Note for documentation writers

List here the possible constraints related to the computing power.

Example 1: A VM will have a maximum of 10 VCPUs

Example 2: All the pods of the application should not require more than 1 CPU per node.

3.3 Memory constraints

Note for documentation writers

List here the possible constraints related to memory.

Example: a pod or a Kubernetes job should not use more than 6 GiB of RAM.

3.4 Network constraints

Note for documentation writers

List here the possible network volume constraints used.

Example 1: The minimum latency for requests on the WAN between London and Tokyo is 250 ms.
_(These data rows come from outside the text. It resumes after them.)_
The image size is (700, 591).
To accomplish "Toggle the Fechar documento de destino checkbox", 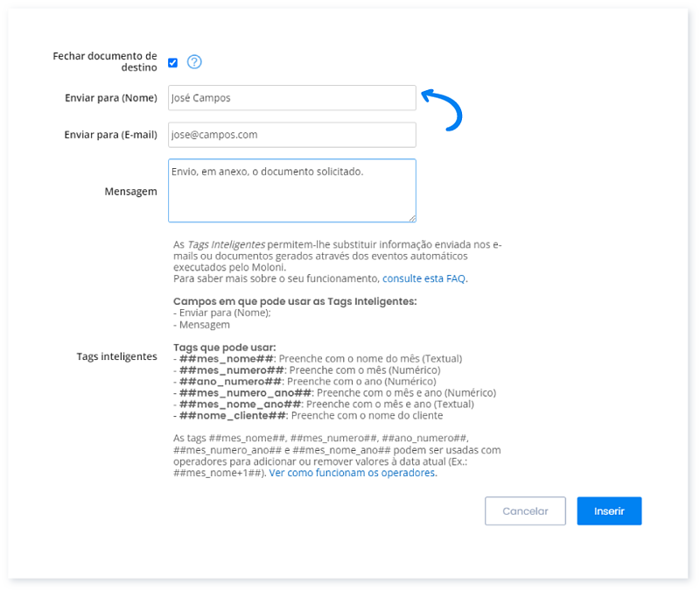I will pos(173,63).
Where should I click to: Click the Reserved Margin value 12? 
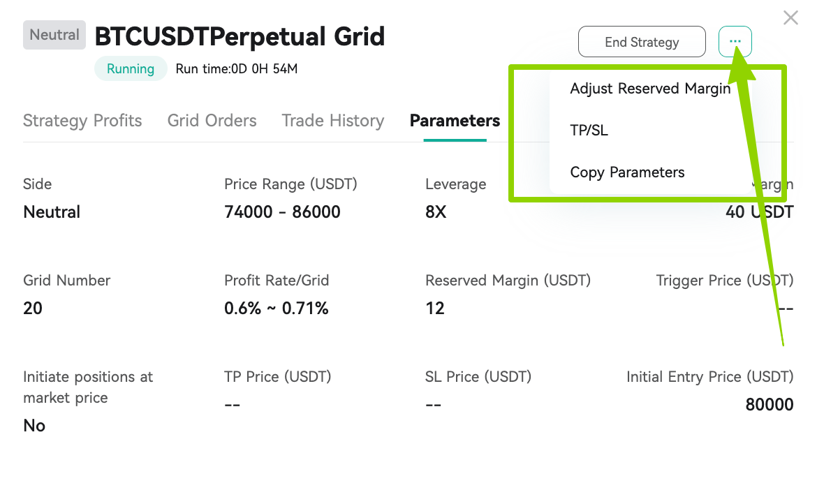[x=435, y=309]
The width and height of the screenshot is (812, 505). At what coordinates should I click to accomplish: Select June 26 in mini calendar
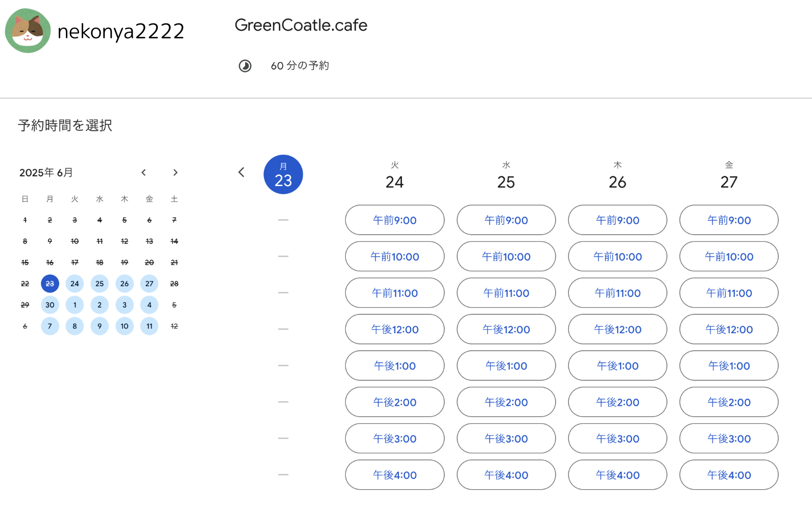(125, 284)
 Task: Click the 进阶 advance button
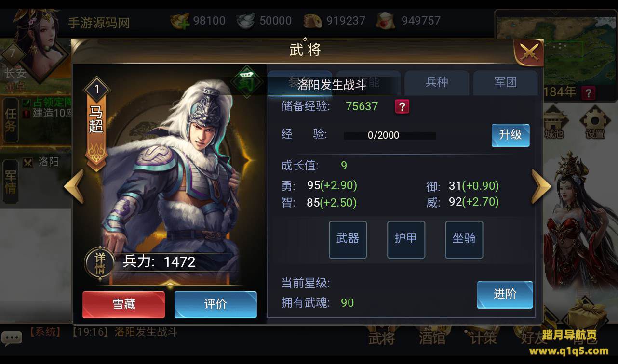click(x=505, y=295)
Example 2: The Ethernet network of the Datacenter has a bandwidth of 40 Gbps.

4. Requirements

Note for documentation writers

It is crucial to collect as much information as possible from production rather than making estimations which often turn out to be far from reality. However, this may not always be possible for new projects. The architects should size the application with a significant margin. The information given here can be used as input to the SLO (Service Level Objective set by the operators).
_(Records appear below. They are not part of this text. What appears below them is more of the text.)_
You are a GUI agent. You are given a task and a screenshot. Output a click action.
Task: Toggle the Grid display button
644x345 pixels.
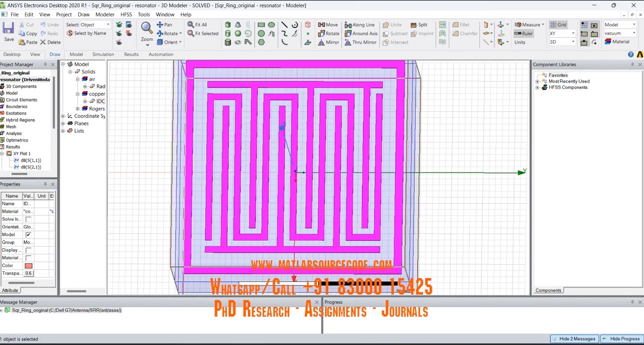(x=558, y=25)
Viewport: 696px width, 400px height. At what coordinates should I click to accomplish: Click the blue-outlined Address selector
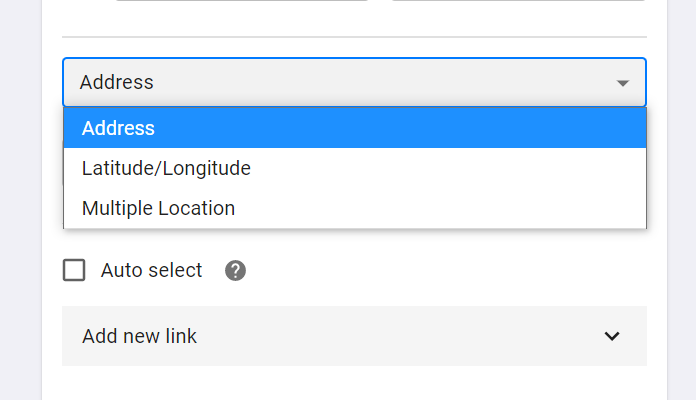[354, 83]
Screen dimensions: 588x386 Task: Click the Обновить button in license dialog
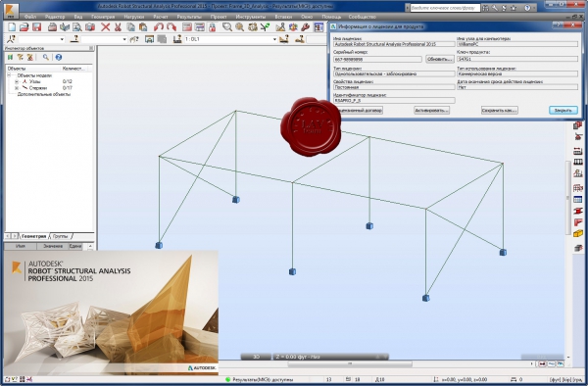[x=440, y=59]
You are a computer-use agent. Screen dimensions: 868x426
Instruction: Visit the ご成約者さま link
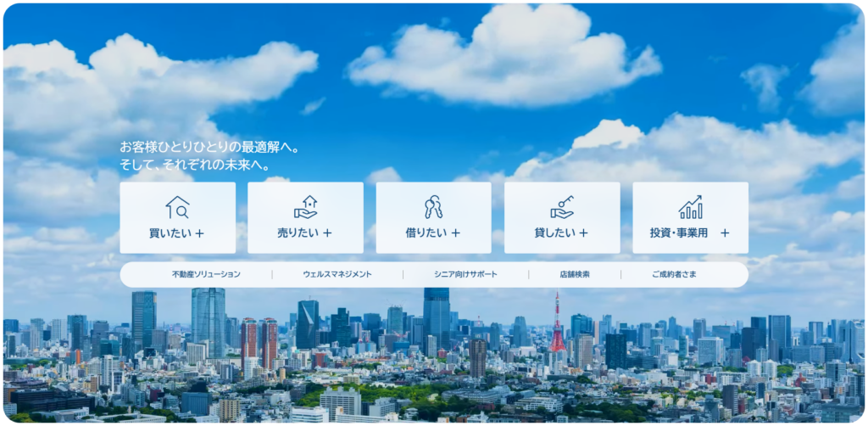tap(674, 275)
The following sections dealing with static and dynamic sizing calculations give examples of calculations and elements to consider. Formally, it may be better to use a spreadsheet. For a complex project or one where assumptions may often change, this is essential.

4.1 Static sizing

Note for documentation writers
These are the metrics used to determine the cumulative storage volume of the project. Remember to clearly specify the assumptions made for the estimated metrics. It will thus be possible to review them if new business elements appear.

4.1.1 Metrics

Note for documentation writers

These are measured or estimated business data that will be used as inputs to the calculation of required storage.

Example:

Metric Description Measured or Estimated? Value Forecast annual increase (%) Source Detail/assumptions
S1 Number of eligible companies Estimated 10K +1% Sales team
S2 Average size of a PDF Measured 4MiB 0% Operators

4.1.2 Estimated storage needs

Note for documentation writers

List here the storage needs of each component once the application has reached full load (volume at two years for example).

Take into account:

  • The size of the databases.
  • The size of the files produced.
  • The size of the queues.
  • The size of the logs.

Does not take into account:

  • The volume linked to the backup: it is managed by the operators.
  • The volume of binaries (OS, middleware …) managed by the operators.
  • Archived data which is therefore no longer online.
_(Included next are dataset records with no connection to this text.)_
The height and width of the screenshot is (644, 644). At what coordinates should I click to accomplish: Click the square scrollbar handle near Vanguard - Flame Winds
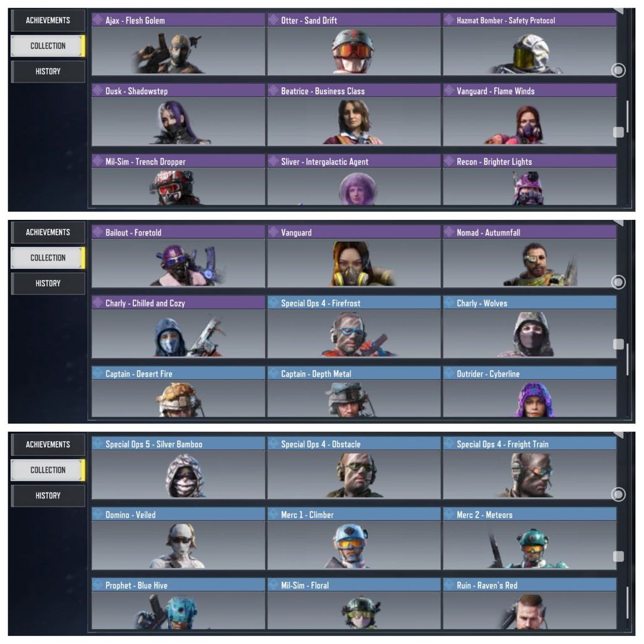pos(618,132)
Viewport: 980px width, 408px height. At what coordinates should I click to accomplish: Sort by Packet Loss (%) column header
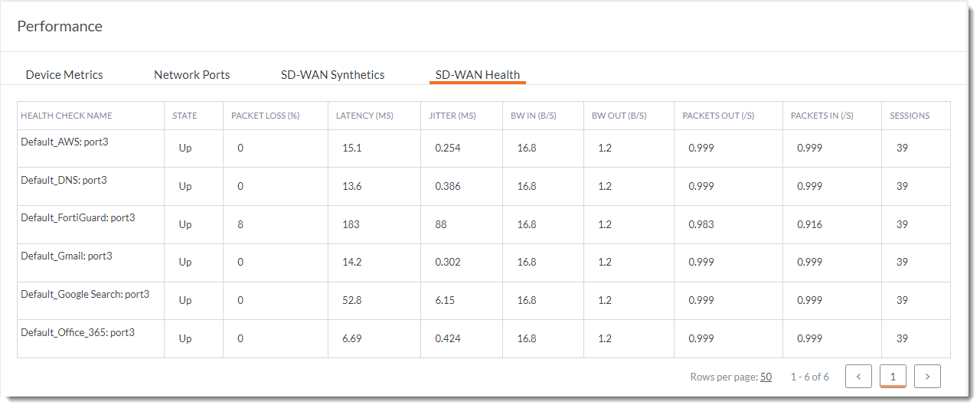(x=265, y=116)
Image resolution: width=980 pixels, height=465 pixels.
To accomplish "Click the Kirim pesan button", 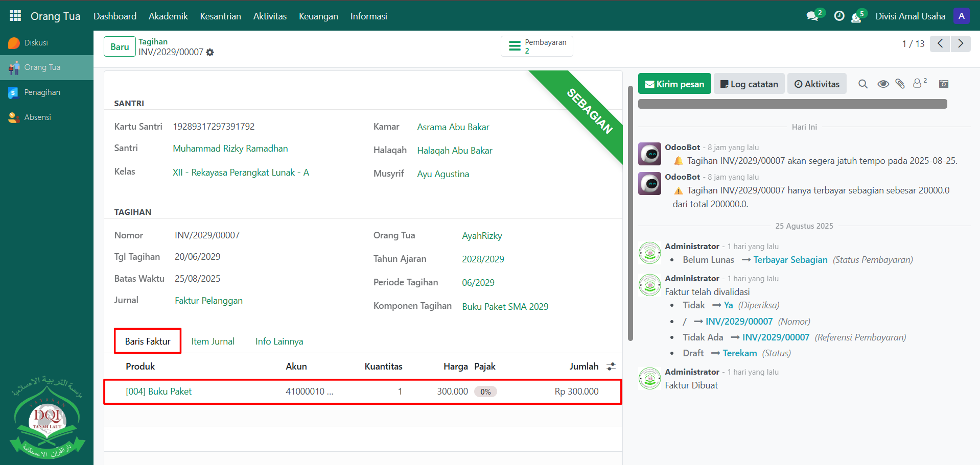I will (x=674, y=84).
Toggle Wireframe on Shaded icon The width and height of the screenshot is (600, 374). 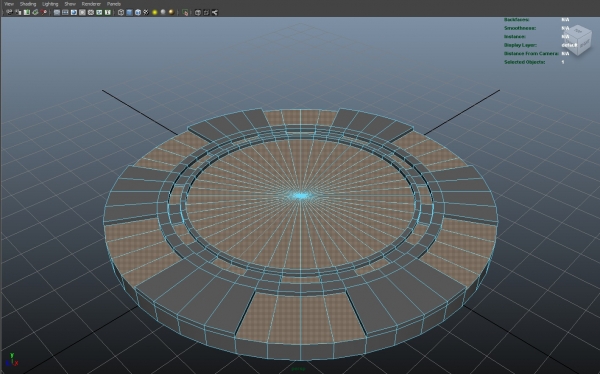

Also provide an estimate of the annual % increase in volume to allow operators to order or reserve enough disk.

For the sizing calculations, remember to take into account the specificities of the encoding (number of octets by character, by date, by numerical value …​).

For a database, plan the space occupied by the indexes, which is very specific to each application. A (very poor) preliminary estimate is to double the disk space (to be refined later).

Only estimate data whose size is not negligible (several GiB minimum).

Example:

Data Description Unit size Number of items at 2 years Total size Annual increase
Users table Customer profiles 2 KiB 100K 200 MiB 5%
Orders table Customer orders 10 KiB 3M 26.6 GiB 10%
Changes table User Data changes logging 500 B 300M 60GiB 0% (archiving)

4.2 Dynamic sizing

Note for documentation writers
These are metrics by duration (year, month, hour, …​) and allowing to determine the load applied to the architecture, which will help to size the systems in terms of CPU, bandwidth and performance of disks.

4.2.1 Metrics

Note for documentation writers

These are the measured or estimated business data that will be used as inputs for the calculation.

Example:

Metric Description Measured or Estimated? Value Forecast annual increase (%) Seasonality Source Detail/assumptions
D1 Proportion of users connecting to the service / J Estimated 1% +5% - Constant over the year
- Constant over the week
- 3 peaks at 20% of the day at 8:00am-9:00am, 11:00am-12:00am and 02:00pm-03:00pm
Users use the application during standard office hours

4.2.2 Estimated load

Note for documentation writers

This involves estimating the number of calls to components and therefore the target throughput (in TPS = Transactions per second) that each of them will have to absorb. A well-sized system should have average response times of the same order at nominal load and peak.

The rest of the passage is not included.